There are examples of use cases where continuous monitoring may prove beneficial. For instance, a 2019 New England Journal of Medicine study suggested that specialized EEG monitoring might detect signs of consciousness in otherwise unresponsive patients. That study was authored by Jan Claassen the director of Critical Care Neurology at Columbia who is also co-founder and minority shareholder at iCE Neurosystems.
Another 2019 paper suggests that continuous monitoring via EEG was associated with fewer deaths in hospitals. But only 22,728 of the over 7 million people analyzed in the study had access to continuous EEG.
Waziri’s aim is to increase that number. Subcutaneous electrodes, he’s betting, are a first step. The iCE-SG electrodes should be easy to install and don’t require the technical expertise usually required to prepare and administer an EEG, explains Waziri. Other scientists have also noted technical expertise needed to use and interpret traditional EEG is cumbersome and has stood in the way of long-term EEG monitoring.
FDA approval documents note that the iCE-SG devices are approved to remain beneath the skin for 14 days, but Waziri says he’s obtained continuous monitoring of brain activity for up to 35 days. A long-term EEG analysis, by comparison, might last several days.

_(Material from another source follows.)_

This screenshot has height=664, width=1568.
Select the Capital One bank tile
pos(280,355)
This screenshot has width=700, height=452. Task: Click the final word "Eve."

“It’s almost like placing an IV,” Waziri says. “Basically a routine clinician at the bedside can place these in under five minutes.”
On the other hand, the platform alone can’t address the need for expertise to interpret this data. Waziri’s answer to that question is to make this data shareable.
Within a hospital, data collected by platform is stored on the cloud. However, a hospital could opt into sharing data on another platform iCECloud Knowledge with other medical institutions.
“From participating institutions, all the data we collect gets put in there and is made available to anyone who is using our system,” he says. “Our goal is to almost kind of crowdsource the analysis of the data.”
So far, iCENeurosystems has pursued two forms of FDA approval for the software and the electrode.
The electrode and the full platform have received FDA premarket approval through the 510(k) pathway – a type of pre-market approval that allows a medical device to go to market without additional FDA review because it’s substantially similar to other products already on the market (In this case, that tech is a traditional EEG). The iCEWav system was granted 510(k) approval in March 2020 and the electrode received it in March 2021.
This pathway is one of the most expedient ways to get a medical device onto the market, but has also faced criticism because it doesn’t require a device to be tested for safety or efficacy through clinical trials. Waziri says there “haven’t been any complications” from the devices.
Additionally, iCEWave has done time in the clinical setting in a major D.C. hospital, though Waziri won’t disclose which one.
In early 2020, the DC based startup iCE Neurosystems was in the midst of testing iCEWav when the pandemic hit. Some Covid-19 patients required intense cardiopulmonary support that required use of medically induced comas. Technicians typically use EEG to monitor these patients, but iCE Neurosystems also received a trial run, says Waziri, as the hospital was looking for long-term methods of monitoring patients brain activity without having technicians visit multiple times per day.
“They had our system in place because we were running a clinical trial in patients with cardiac arrest, and they asked us if they could use the system for monitoring their critically ill COVID patients. They actually applied to the FDA and the FDA granted emergency use authorization for the software,” Waziri says.
So far Waziri and iCENeurosystems hasn’t published any peer-reviewed data from that trial at the D.C. area hospital, but he says the company has two forthcoming manuscripts.
Meanwhile, Waziri says that iCE Neurosystems is working towards getting more devices into more hospitals. He says they’re in talks with an additional five hospitals, with the goal of beginning a Series A funding raise in mid 2022.